WHAT YOU ARE ASKED TO DO: Please copy, exactly as they appear below, the lines from the one containing "The height and width of the screenshot is (418, 774)." through the one containing "Given: Like the".

[Stored items]

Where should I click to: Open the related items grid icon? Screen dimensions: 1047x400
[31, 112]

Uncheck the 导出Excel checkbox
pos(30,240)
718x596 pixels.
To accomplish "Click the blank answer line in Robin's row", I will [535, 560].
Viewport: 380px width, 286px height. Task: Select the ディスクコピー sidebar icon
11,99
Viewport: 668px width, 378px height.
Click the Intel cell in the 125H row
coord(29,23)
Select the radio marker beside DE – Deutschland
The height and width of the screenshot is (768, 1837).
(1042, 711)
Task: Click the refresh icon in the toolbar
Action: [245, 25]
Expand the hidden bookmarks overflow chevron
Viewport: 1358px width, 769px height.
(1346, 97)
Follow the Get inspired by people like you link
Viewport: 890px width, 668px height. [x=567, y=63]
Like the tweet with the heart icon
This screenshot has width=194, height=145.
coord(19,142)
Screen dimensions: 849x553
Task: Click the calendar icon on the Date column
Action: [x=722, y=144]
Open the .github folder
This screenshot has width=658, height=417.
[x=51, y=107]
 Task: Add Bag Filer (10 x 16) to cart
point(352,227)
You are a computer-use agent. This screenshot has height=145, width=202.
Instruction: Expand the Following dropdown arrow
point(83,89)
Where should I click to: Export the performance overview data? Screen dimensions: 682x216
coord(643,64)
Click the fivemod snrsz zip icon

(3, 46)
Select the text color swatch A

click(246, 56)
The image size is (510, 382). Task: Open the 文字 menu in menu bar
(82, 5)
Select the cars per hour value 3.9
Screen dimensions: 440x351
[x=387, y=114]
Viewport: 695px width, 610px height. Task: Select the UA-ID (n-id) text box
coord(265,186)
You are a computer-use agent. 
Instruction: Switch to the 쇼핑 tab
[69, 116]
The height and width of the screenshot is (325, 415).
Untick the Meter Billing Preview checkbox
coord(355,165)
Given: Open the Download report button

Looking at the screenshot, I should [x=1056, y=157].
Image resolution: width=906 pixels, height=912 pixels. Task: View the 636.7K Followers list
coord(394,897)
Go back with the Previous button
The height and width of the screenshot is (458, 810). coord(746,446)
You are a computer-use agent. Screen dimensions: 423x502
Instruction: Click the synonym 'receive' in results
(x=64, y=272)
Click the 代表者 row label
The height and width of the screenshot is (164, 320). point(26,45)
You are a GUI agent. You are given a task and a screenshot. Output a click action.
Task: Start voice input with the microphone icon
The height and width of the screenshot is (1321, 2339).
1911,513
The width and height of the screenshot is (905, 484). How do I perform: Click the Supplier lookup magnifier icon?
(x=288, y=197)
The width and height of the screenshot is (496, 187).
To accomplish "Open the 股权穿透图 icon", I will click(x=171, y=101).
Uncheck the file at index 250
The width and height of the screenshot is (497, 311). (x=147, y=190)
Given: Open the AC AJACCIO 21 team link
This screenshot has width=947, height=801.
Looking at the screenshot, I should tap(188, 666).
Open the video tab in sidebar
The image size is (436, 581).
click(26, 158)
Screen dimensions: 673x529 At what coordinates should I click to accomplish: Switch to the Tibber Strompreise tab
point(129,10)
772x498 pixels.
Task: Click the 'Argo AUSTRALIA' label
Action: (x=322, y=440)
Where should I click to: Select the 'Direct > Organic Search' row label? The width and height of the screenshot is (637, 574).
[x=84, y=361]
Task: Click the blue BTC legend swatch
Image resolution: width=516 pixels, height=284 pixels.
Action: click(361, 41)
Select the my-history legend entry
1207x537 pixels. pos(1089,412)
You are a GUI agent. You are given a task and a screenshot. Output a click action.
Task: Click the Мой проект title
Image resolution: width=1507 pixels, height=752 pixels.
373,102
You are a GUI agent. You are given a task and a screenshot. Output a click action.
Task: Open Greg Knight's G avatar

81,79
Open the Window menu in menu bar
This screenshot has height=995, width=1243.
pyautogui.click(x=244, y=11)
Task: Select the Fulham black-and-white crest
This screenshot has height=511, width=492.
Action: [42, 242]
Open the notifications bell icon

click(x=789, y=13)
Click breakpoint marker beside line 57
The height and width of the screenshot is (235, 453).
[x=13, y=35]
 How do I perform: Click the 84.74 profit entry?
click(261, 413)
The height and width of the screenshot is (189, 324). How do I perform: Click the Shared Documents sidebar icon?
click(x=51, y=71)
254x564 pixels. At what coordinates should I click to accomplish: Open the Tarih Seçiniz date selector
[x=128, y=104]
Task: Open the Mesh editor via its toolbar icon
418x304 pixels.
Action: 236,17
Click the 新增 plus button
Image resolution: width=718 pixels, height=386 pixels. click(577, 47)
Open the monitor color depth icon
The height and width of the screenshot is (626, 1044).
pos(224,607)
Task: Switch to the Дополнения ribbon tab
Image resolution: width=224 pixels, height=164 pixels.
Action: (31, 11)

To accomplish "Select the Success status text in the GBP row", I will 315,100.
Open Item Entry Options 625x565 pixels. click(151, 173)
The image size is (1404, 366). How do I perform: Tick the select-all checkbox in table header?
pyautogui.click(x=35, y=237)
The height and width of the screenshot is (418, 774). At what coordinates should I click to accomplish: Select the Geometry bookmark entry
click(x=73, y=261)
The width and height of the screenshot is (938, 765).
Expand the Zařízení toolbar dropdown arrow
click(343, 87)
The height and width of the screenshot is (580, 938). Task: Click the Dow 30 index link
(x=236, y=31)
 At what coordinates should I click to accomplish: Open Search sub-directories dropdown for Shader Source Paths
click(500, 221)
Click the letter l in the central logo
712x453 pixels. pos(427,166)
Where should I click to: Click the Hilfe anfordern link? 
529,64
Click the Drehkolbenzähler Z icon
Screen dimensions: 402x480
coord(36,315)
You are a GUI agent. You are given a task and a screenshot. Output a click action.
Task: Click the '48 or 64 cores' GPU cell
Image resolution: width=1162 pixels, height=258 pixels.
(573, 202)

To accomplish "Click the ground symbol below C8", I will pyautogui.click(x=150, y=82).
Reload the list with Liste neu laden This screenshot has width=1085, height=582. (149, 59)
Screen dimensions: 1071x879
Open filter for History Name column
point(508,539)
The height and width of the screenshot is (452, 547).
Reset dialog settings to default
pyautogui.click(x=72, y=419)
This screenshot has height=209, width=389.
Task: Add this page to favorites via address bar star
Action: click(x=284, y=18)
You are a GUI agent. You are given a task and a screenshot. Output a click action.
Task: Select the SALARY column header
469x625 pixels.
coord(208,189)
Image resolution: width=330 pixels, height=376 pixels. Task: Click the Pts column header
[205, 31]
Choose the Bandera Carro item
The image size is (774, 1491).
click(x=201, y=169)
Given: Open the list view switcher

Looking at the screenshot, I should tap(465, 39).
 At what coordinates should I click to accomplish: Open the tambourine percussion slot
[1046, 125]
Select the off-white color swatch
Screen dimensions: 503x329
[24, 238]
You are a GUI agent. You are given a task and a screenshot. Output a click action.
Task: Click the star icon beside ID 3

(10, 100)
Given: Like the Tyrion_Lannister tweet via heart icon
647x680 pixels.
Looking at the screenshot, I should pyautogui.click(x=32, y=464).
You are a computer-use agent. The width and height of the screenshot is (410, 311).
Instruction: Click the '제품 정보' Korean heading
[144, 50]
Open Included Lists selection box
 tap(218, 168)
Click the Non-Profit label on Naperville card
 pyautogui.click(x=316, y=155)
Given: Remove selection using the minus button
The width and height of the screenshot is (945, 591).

WRITTEN ANSWER:
The height and width of the screenshot is (418, 774). At what coordinates should I click to accomplish: Select the Geometry bookmark entry
click(x=73, y=261)
The width and height of the screenshot is (938, 765).
Expand the Zařízení toolbar dropdown arrow
click(343, 87)
The height and width of the screenshot is (580, 938). Task: Click the Dow 30 index link
(x=236, y=31)
 At what coordinates should I click to accomplish: Open Search sub-directories dropdown for Shader Source Paths
click(500, 221)
Click the letter l in the central logo
712x453 pixels. pos(427,166)
Where should I click to: Click the Hilfe anfordern link? 
529,64
Click the Drehkolbenzähler Z icon
Screen dimensions: 402x480
coord(36,315)
You are a GUI agent. You are given a task and a screenshot. Output a click action.
Task: Click the '48 or 64 cores' GPU cell
Image resolution: width=1162 pixels, height=258 pixels.
(573, 202)

To accomplish "Click the ground symbol below C8", I will pyautogui.click(x=150, y=82).
Reload the list with Liste neu laden This screenshot has width=1085, height=582. (149, 59)
Screen dimensions: 1071x879
Open filter for History Name column
point(508,539)
The height and width of the screenshot is (452, 547).
Reset dialog settings to default
pyautogui.click(x=72, y=419)
This screenshot has height=209, width=389.
Task: Add this page to favorites via address bar star
Action: click(x=284, y=18)
You are a GUI agent. You are given a task and a screenshot. Output a click action.
Task: Select the SALARY column header
469x625 pixels.
coord(208,189)
Image resolution: width=330 pixels, height=376 pixels. Task: Click the Pts column header
[205, 31]
Choose the Bandera Carro item
The image size is (774, 1491).
click(x=201, y=169)
Given: Open the list view switcher

Looking at the screenshot, I should tap(465, 39).
 At what coordinates should I click to accomplish: Open the tambourine percussion slot
[1046, 125]
Select the off-white color swatch
Screen dimensions: 503x329
[24, 238]
You are a GUI agent. You are given a task and a screenshot. Output a click action.
Task: Click the star icon beside ID 3

(10, 100)
Given: Like the Tyrion_Lannister tweet via heart icon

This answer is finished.